::: RECORDS FOR THIS EXERCISE

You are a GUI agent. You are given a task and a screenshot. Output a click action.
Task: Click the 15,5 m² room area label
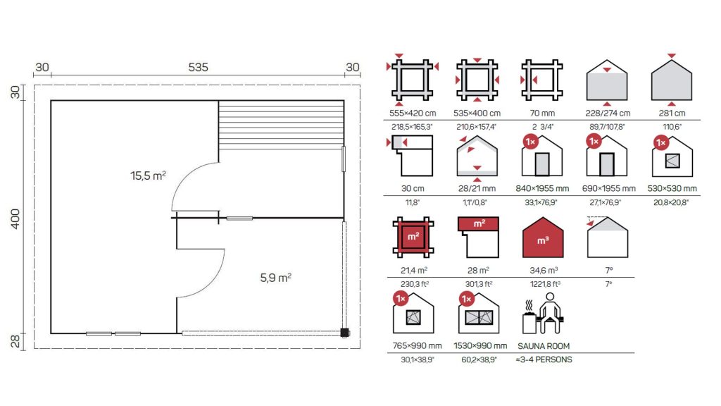pyautogui.click(x=148, y=176)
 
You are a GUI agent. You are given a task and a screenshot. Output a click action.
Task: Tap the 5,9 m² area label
pyautogui.click(x=276, y=278)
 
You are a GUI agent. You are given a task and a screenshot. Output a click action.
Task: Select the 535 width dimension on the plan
pyautogui.click(x=198, y=67)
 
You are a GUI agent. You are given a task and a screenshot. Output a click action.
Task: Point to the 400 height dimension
pyautogui.click(x=15, y=219)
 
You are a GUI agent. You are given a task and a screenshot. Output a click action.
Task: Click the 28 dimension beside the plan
pyautogui.click(x=15, y=341)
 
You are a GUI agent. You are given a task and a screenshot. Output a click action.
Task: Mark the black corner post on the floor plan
pyautogui.click(x=344, y=333)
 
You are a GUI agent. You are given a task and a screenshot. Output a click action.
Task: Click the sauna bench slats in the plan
pyautogui.click(x=281, y=125)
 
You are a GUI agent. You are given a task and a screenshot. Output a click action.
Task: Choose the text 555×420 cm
pyautogui.click(x=413, y=113)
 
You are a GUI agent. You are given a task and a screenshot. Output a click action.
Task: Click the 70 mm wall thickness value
pyautogui.click(x=542, y=113)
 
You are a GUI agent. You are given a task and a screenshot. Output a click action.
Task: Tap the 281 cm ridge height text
pyautogui.click(x=672, y=113)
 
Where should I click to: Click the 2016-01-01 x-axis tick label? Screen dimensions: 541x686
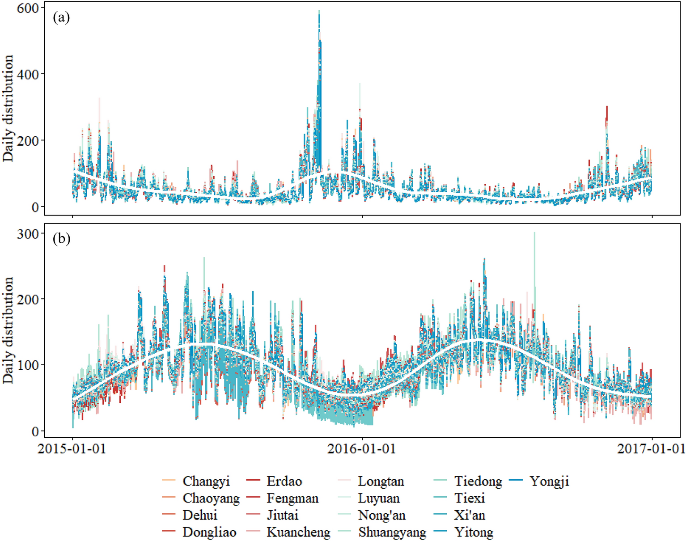362,448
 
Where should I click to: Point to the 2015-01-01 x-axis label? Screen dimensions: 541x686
72,448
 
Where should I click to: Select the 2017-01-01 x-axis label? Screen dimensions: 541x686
651,448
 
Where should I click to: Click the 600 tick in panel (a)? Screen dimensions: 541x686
28,8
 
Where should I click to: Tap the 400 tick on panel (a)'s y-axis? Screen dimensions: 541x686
28,74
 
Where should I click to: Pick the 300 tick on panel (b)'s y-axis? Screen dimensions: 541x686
28,233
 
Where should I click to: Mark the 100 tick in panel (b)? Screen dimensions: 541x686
28,365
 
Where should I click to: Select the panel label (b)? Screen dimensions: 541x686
61,239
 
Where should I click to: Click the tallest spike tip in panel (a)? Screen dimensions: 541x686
319,11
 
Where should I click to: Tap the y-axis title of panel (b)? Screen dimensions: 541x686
8,330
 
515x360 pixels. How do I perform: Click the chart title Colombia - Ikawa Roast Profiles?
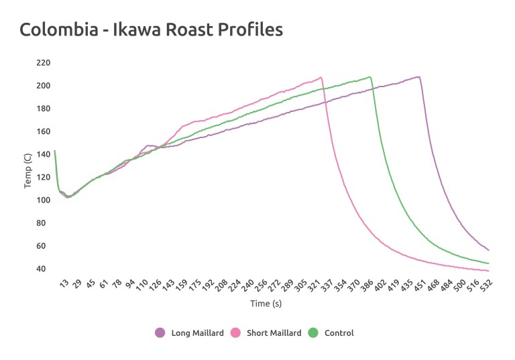tap(151, 29)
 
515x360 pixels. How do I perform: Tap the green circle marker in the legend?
tap(312, 333)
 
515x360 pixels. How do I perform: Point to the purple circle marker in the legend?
tap(160, 333)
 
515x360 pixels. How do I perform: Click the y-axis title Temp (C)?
tap(27, 170)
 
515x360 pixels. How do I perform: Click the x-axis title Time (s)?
tap(266, 304)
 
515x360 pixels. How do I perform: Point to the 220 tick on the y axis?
tap(43, 63)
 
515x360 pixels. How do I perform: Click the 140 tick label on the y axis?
tap(43, 154)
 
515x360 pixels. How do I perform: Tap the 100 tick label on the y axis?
tap(43, 200)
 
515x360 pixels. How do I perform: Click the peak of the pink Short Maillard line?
tap(321, 77)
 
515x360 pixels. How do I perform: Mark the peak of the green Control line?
tap(370, 76)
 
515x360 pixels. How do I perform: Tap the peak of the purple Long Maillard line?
tap(419, 76)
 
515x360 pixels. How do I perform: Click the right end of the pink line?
tap(488, 271)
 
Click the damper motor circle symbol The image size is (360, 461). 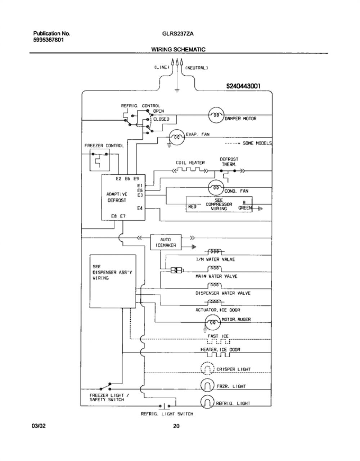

::::::

▸ **EXERCISE DIRECTIONS**:
Pick out every line of the items above that contains the string "axis", matching case exactly.

▸ **OUTPUT**:
Where should I click to: Click the 2016-01-01 x-axis tick label? Screen dimensions: 541x686
Where should I click to: Point to the 2015-01-01 x-axis label? Screen dimensions: 541x686
Where should I click to: Select the 2017-01-01 x-axis label? Screen dimensions: 541x686
Where should I click to: Tap the 400 tick on panel (a)'s y-axis? Screen dimensions: 541x686
Where should I click to: Pick the 300 tick on panel (b)'s y-axis? Screen dimensions: 541x686
Where should I click to: Tap the y-axis title of panel (b)? Screen dimensions: 541x686
515x360 pixels. How do I perform: Click the y-axis title Temp (C)?
515x360 pixels. How do I perform: Click the x-axis title Time (s)?
515x360 pixels. How do I perform: Point to the 220 tick on the y axis?
515x360 pixels. How do I perform: Click the 140 tick label on the y axis?
515x360 pixels. How do I perform: Tap the 100 tick label on the y axis?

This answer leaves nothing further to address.